Ketika Barack Obama masih berkuasa dan menjadi Presiden Amerika Serikat (AS) hingga dua periode, dunia masih belum "kenal" dengan istilah perang dagang. Begitupun dengan era-era presiden AS sebelumnya. Relatif "adem ayem" dan mengesankan AS sebagai kekuatan ekonomi terbesar dunia yang berdiri di puncak seorang diri.
Kalaupun mendengar istilah perang yang melibatkan nama AS didalamnya, mungkin publik dunia lebih mengetahui perang AS dengan Irak, dengan Vietnam, atau "Perang Dingin" yang juga sempat berlangsung lama antara AS dengan Uni Soviet. Perang dingin sendiri juga beerlangsung cukup lama dan baru berakhir ketika Uni Soviet runtuh.

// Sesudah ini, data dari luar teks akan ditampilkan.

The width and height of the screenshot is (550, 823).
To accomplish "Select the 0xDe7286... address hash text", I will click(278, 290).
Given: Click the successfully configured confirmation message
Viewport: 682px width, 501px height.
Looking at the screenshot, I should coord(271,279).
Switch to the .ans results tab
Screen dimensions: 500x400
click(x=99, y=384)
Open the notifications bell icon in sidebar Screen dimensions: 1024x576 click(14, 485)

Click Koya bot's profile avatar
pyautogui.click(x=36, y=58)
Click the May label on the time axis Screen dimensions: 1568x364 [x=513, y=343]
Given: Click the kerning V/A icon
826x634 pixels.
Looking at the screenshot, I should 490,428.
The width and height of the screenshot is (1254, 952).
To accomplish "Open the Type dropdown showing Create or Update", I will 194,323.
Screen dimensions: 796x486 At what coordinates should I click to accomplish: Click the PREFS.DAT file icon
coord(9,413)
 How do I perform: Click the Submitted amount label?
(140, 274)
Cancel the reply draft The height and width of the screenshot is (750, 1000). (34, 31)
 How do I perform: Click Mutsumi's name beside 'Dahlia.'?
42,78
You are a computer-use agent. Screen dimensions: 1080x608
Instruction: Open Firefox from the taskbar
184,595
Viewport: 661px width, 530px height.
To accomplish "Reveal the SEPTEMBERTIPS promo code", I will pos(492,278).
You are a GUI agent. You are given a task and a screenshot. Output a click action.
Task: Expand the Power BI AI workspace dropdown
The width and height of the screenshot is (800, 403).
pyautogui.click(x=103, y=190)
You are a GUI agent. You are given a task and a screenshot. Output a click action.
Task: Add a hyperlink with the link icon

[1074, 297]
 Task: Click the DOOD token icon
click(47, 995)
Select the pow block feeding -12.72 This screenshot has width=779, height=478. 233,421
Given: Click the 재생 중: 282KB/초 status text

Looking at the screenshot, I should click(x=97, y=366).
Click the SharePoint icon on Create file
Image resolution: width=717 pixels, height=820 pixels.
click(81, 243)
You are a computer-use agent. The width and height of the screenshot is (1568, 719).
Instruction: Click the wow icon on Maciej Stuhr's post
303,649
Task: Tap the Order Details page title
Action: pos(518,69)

Namun beberapa waktu terakhir dunia mengenal adanya perang "gaya" baru yang disebut dengan "Perang Dagang". Perang ini melibatkan dua negara adidaya ekonomi dunia, AS dan China atau Tiongkok. Maju pesatnya perekonomian negeri tirai bambu mau tidak mau "mengusik" kenyamanan negeri Paman Sam sebagai kekuatan ekonomi terbesar dunia.
Drama perang dagang pun "resmi" bermula sejak Donald Trump terpilih menjadi Presiden Amerika Serikat dan mengeluarkan kebijakan pengenaan tarif 25% untuk impor baja dan 10% untuk aluminimum dari sejumlah negara. Pada tanggal 22 Maret 2018 Donald Trump menyatakan memberi penangguhan tarif tersebut kepada beberapa negara, tetapi hal ini tidak berlaku untuk China. Kebijakan kontroversial Trump ini kemudian direspon balik oleh pemerintah China dengan mengenakan bea masuk 128 produk AS ke China sebesar 15 -- 25%.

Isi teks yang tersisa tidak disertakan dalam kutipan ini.